### Extrait fourni
┄┄┄┄┄┄

Fondateur de plusieurs entreprises en France et à l’étranger, je voudrais faire entendre une voix trop rare dans le débat social et politique hexagonal : celle des entrepreneurs, c’est-à-dire de celles et ceux qui, chaque jour, participent à l’animation de la vie sociale et économique d’aujourd’hui et à l’invention de celle de demain. M’exprimer me paraît d’autant plus urgent que les conséquences de la crise qui s’est ouverte à Wuhan en janvier sont encore devant nous.

Ce virus est une formidable opportunité

Comme beaucoup, ce que nous vivons m’a plongé dans une interrogation profonde : la mutation d’une crise sanitaire en crise économique globale est un phénomène inédit dans l’histoire. Voilà de quoi s’inquiéter. Mais ce bouleversement global a surtout suscité chez moi un véritable espoir. Ce virus est une formidable opportunité pour nous emparer du problème brûlant de l’organisation du travail et d’essayer de le résoudre. Il est temps de hacker le travail, c’est-à-dire trouver les failles qui nous permettront de prendre le système en main et de le remodeler. Un virus biologique ou informatique profite de l’imperfection d’un système pour s’y installer et en dévoiler toutes les failles et se développer à ses dépends. Le coronavirus ne fait pas exception. En quelques mois, il s’est répandu sur toute la planète en profitant de l’interconnexion d’une société globale qui peine encore à tirer toutes les conséquences de son hyper-vélocité.

┄┄┄┄┄┄

### Données extraites
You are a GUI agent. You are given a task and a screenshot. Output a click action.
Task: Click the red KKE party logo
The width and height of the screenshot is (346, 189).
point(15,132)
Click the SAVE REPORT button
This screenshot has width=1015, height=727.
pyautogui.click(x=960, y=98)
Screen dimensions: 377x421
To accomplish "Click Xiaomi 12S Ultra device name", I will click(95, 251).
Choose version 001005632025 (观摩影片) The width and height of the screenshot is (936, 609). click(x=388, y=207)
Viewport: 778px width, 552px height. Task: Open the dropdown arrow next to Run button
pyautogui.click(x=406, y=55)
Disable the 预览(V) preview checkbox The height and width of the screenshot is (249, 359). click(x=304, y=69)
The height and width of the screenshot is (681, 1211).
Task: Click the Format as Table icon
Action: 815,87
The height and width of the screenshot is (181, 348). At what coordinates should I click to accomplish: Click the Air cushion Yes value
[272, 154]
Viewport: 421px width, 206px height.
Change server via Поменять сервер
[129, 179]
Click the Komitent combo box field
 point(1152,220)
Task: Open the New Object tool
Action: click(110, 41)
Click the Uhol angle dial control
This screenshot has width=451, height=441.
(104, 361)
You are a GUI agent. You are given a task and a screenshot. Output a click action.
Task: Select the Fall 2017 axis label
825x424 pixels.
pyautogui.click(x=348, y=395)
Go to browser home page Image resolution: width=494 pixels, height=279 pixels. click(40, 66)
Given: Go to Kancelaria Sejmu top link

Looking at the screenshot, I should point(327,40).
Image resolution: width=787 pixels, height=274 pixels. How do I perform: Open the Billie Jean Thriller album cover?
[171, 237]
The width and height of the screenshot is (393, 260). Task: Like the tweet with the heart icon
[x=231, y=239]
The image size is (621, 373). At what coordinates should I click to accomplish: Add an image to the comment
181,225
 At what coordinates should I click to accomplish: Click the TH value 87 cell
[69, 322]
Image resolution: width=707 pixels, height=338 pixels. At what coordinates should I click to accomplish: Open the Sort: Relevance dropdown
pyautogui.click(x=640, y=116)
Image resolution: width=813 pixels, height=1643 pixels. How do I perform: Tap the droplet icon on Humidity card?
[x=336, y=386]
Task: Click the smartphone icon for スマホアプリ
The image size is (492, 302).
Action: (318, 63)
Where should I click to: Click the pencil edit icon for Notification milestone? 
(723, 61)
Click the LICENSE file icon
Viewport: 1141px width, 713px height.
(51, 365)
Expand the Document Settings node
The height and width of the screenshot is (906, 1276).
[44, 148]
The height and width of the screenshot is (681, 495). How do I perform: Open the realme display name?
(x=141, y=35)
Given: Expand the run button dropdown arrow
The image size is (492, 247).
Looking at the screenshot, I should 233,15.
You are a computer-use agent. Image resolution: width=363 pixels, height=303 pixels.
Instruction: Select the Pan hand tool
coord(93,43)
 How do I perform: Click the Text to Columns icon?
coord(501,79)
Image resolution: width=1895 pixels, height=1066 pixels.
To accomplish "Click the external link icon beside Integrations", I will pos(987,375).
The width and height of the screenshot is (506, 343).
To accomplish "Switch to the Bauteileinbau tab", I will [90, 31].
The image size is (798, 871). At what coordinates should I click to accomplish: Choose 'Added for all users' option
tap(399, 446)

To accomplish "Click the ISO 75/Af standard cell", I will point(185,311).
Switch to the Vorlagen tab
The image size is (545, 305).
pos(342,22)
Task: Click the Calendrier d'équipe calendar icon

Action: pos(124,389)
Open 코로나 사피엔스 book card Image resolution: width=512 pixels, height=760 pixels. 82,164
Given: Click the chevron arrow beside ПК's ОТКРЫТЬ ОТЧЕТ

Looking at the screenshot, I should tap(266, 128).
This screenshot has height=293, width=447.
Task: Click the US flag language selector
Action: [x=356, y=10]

┄┄┄┄┄┄

### Série de tâches
- 1) Reproduisez fidèlement le passage de l'extrait sur le coronavirus et l'organisation du travail, en commençant par « Fondateur de plusieurs » et en continuant jusqu'à « encore devant nous. ».
- 2) Poursuivez le texte sur le coronavirus et l'organisation du travail à partir de sa dernière phrase.

### Réponses ci-dessous
- 1)
Fondateur de plusieurs entreprises en France et à l’étranger, je voudrais faire entendre une voix trop rare dans le débat social et politique hexagonal : celle des entrepreneurs, c’est-à-dire de celles et ceux qui, chaque jour, participent à l’animation de la vie sociale et économique d’aujourd’hui et à l’invention de celle de demain. M’exprimer me paraît d’autant plus urgent que les conséquences de la crise qui s’est ouverte à Wuhan en janvier sont encore devant nous.

- 2)
Nous voilà mis en face de nos contradictions

Et cela fait mal. La crise actuelle m’a permis d’identifier trois domaines dans lesquels notre modèle de développement et notre organisation du travail sont complètement défaillantes. Tout d’abord, nous voyageons trop et surtout nous voyageons mal. Dans le cadre professionnel, nombre de nos déplacements sont complètement inutiles. L’explosion du télétravail en période de confinement est la preuve que nous pouvons nous épargner une partie de ses déplacements qui usent les travailleurs et contribuent à la destruction de la planète. Ensuite, nous consommons trop d’objets manufacturés dont nous n’avons pas vraiment  besoin. La pause de deux mois qui nous a été imposée a temporairement modifié nos habitudes de consommation. Et la tentation sera forte de « revenir à la normale ». Au nom de la reprise économique, on nous poussera à consommer. Trop. Et mal. Ce modèle de consommation repose sur des inégalités globales : l’exploitation de travailleurs des pays en développement payés une misère pour produire des biens de faible qualité.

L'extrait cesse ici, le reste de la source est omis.